In fact, I haven't talked to any of these women since our close-but-not-close-enough encounters, which I suppose should bother me. But the thing is, once it became clear I wouldn't be having sex with any of them, I felt relief rather than disappointment. I realize most divorced guys who hadn't been with anyone in six years would react differently. They'd sleep with anyone with a pulse, and even that's negotiable. Yet I was secretly happy nothing happened. But why?

In a word, fear. I know, I know... I'm worrying too much about what should be the fun part of a relationships I'm not even in. Still, as much as we'd like to pretend otherwise, sex constantly hovers in the ether from the very first post-divorce coffee date we have with someone. It is an issue in any failed marriage. Maybe there was infidelity. Maybe one person wanted more of it in the marriage than his/her spouse. Maybe the ex was the one with the more active libido. Whatever the situation, intercourse was intimately involved in of the most traumatic events in your life -- divorce -- so there's no way it isn't a concern as you put your personal life back together.

When you're single, sex is something often proceeded by the word "casual." Marriage naturally changes that, teaching you to take the act more seriously. Then, divorce exchanges intimacy for absence and you feel the pressure of not only finding that connection again but holding onto it because there's no telling when you'll get another shot. Which leaves my brain spinning out with questions.

"After years learning what one person likes, what if I don't have the skills to satisfy this new person?" "I'm coming out a long-term relationship and odds are she is too, so can sex with someone new just be for fun or does it mean a new commitment?" "When do I tell the kids that daddy's seeing someone new?" "How much is that Cialis prescription?"

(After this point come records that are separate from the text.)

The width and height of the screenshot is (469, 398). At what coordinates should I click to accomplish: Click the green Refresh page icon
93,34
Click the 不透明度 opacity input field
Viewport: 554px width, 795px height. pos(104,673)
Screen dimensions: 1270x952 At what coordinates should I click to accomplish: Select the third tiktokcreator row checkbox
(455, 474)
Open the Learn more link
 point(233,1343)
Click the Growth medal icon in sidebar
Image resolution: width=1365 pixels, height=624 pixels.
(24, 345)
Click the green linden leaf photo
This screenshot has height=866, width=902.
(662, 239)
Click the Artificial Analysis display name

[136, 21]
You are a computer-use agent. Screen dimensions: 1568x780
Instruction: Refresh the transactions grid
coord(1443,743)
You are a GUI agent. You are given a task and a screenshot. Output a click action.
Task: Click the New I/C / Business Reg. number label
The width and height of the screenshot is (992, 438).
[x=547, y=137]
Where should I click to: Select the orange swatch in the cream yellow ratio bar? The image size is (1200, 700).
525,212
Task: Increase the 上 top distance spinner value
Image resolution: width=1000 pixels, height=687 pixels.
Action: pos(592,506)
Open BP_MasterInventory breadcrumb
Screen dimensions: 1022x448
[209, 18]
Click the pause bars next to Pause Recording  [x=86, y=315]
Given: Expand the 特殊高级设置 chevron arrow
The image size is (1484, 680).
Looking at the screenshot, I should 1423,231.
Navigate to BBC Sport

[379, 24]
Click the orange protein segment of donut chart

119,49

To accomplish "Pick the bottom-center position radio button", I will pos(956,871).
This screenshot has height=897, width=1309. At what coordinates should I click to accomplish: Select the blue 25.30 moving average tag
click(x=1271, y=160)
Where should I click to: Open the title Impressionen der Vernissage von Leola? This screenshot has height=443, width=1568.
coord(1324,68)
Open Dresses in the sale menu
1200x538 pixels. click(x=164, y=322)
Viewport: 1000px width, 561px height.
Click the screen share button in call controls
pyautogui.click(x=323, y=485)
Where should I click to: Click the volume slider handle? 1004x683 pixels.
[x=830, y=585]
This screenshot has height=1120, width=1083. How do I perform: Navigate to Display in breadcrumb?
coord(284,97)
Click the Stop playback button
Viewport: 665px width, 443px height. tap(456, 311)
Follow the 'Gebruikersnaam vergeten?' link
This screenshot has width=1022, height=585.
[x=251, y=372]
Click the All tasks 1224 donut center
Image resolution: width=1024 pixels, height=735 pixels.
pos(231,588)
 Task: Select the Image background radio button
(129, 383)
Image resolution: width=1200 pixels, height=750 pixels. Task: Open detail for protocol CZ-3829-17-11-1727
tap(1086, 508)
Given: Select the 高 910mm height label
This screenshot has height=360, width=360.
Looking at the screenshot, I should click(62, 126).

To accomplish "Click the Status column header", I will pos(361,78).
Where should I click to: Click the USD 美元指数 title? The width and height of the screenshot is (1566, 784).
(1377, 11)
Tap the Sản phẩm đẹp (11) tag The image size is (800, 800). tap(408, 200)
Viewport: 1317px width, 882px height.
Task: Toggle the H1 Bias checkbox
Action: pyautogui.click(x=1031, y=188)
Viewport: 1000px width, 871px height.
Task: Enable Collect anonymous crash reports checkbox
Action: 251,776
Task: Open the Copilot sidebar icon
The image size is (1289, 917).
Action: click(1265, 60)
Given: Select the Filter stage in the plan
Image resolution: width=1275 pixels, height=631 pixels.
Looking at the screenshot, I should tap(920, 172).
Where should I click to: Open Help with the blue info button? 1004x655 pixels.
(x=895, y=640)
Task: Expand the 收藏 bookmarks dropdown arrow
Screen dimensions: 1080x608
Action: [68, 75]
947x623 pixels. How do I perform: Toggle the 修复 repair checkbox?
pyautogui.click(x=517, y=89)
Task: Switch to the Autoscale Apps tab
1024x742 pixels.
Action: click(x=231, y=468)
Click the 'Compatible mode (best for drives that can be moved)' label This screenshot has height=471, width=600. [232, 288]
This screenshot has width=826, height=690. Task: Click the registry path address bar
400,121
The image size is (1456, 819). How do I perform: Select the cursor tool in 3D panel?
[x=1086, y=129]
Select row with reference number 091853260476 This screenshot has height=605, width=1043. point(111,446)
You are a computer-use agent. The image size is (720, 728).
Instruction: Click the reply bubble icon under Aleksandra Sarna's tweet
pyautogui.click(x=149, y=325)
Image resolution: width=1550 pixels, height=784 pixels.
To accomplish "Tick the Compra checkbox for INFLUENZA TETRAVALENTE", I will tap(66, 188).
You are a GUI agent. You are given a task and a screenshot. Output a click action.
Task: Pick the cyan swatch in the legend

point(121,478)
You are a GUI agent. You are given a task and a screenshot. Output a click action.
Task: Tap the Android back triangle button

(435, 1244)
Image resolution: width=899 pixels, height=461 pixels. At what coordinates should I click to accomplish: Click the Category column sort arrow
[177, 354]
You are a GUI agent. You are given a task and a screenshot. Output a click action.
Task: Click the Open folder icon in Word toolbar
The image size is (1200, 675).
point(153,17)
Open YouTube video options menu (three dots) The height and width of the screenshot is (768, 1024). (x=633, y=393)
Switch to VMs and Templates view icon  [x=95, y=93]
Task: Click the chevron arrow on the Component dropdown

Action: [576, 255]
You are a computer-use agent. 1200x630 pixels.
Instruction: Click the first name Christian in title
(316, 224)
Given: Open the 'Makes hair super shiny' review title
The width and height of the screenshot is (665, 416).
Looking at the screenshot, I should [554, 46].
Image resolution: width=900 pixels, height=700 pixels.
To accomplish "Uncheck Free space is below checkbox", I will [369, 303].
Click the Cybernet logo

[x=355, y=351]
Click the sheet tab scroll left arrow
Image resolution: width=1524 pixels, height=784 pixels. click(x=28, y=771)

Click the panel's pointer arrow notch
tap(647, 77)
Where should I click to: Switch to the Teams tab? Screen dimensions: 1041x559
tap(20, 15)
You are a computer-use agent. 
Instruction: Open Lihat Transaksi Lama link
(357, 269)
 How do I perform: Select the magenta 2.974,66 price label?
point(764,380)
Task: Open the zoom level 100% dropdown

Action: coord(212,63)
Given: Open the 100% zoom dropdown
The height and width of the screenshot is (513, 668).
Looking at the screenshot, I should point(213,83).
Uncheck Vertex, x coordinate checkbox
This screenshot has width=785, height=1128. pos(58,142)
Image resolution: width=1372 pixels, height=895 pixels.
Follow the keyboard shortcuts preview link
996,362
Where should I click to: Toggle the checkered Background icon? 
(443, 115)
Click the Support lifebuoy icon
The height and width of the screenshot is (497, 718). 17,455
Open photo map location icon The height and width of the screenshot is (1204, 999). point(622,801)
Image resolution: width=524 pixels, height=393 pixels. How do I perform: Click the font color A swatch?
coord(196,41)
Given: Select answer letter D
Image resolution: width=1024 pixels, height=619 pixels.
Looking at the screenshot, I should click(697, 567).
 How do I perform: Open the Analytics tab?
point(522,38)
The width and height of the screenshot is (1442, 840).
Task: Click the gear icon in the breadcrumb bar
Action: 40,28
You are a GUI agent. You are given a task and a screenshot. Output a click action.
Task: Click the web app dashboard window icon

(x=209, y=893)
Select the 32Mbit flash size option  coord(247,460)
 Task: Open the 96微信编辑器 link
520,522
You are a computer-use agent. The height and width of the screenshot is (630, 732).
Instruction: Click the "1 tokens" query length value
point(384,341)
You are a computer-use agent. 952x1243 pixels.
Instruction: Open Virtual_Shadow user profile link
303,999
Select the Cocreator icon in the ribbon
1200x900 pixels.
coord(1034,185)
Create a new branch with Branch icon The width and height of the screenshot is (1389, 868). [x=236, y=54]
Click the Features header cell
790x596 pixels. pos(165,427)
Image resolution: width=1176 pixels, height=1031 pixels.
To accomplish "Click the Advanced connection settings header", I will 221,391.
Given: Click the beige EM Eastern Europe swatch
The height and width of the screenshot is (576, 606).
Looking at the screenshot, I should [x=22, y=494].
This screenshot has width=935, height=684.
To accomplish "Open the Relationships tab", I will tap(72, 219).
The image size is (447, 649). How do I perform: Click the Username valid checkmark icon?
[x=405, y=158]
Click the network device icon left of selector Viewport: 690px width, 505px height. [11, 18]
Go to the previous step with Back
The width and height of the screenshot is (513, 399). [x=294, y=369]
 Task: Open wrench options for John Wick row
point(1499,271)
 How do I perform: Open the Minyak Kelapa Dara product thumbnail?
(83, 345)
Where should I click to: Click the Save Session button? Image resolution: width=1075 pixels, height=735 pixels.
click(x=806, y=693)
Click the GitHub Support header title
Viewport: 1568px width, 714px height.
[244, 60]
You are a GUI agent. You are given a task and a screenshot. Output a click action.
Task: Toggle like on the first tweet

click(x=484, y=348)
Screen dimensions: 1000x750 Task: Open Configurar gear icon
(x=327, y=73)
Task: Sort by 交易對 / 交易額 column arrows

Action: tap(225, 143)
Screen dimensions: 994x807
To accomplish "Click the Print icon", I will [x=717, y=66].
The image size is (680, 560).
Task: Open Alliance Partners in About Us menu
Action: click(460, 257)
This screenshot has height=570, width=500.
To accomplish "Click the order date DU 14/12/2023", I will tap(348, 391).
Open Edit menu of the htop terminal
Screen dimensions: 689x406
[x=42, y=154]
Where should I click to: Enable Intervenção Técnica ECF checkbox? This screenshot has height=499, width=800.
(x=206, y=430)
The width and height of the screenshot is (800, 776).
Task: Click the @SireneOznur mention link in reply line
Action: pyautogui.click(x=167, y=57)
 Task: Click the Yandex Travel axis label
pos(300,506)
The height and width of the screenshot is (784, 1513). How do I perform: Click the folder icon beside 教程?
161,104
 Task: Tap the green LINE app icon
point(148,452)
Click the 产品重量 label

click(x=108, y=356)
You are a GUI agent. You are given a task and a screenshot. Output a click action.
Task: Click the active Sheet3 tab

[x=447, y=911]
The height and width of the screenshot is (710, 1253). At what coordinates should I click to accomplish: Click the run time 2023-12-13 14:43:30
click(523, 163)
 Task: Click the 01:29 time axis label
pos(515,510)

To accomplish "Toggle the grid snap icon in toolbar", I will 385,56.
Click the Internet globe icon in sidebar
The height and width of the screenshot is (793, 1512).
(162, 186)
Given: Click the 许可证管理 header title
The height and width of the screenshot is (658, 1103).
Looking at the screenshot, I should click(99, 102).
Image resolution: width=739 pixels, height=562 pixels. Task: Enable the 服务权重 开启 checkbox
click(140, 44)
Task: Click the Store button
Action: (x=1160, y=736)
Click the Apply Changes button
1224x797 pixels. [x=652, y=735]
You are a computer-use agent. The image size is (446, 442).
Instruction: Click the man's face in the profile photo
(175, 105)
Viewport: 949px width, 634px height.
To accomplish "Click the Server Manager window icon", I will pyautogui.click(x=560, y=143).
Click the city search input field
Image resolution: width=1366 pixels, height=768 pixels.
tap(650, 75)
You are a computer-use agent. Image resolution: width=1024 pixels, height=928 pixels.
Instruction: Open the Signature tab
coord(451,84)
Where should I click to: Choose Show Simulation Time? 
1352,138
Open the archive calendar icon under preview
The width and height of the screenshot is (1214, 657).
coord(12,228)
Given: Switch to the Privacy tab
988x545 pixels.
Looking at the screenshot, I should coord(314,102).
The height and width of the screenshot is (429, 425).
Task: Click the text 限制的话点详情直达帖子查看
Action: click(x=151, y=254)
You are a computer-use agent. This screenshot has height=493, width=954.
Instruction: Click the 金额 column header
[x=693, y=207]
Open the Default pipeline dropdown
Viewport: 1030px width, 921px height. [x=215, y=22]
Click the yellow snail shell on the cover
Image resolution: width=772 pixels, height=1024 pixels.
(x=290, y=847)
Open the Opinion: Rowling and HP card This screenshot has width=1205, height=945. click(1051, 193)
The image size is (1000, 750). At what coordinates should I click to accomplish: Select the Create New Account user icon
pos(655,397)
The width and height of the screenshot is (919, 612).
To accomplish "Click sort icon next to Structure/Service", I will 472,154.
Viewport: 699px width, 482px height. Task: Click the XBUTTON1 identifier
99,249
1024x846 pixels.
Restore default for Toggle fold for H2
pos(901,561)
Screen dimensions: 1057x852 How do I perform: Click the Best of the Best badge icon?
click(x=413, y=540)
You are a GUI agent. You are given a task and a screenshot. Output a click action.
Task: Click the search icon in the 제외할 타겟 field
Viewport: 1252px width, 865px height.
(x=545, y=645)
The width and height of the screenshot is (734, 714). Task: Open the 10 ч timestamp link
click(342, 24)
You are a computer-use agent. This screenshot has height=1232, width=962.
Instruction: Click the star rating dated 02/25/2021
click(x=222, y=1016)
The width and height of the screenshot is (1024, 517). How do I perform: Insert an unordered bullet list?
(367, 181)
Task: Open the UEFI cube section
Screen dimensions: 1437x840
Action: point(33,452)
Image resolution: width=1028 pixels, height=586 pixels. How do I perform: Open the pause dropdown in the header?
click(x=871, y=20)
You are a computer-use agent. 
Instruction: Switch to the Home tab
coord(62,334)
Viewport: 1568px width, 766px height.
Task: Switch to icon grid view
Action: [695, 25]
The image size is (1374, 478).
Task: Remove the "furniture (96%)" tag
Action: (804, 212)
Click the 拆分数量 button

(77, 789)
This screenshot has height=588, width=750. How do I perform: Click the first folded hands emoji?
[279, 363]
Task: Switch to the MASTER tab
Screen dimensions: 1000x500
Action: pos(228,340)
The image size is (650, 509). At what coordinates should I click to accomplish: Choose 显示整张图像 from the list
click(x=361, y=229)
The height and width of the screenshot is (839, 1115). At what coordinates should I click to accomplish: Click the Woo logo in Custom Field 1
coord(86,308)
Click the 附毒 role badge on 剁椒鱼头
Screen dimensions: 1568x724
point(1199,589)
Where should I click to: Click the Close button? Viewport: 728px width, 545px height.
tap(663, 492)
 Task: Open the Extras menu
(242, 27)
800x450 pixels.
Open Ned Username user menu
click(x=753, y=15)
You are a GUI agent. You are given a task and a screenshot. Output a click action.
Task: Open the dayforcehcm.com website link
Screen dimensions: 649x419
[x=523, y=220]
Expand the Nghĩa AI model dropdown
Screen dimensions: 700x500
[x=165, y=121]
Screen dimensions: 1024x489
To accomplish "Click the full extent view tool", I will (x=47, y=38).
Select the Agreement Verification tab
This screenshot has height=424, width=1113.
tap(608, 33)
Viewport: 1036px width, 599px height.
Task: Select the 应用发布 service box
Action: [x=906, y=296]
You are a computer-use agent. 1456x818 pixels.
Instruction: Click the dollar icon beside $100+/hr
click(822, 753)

Ultimately, I suppose, we develop these worries as a way of delaying acceptance of divorce. Once you sleep with someone new, that pretty much makes the transition to your second life official -- which is not a bad thing. It's a necessary thing. So perhaps I shouldn't be looking at sex as a wall that I'm not sure I can scale. Rather, it's a door I probably should have gone through by now. Not just so I can loosen up and enjoy something pleasurable for a change, but also to finally assure my vasectomy doctor that his work is satisfactory.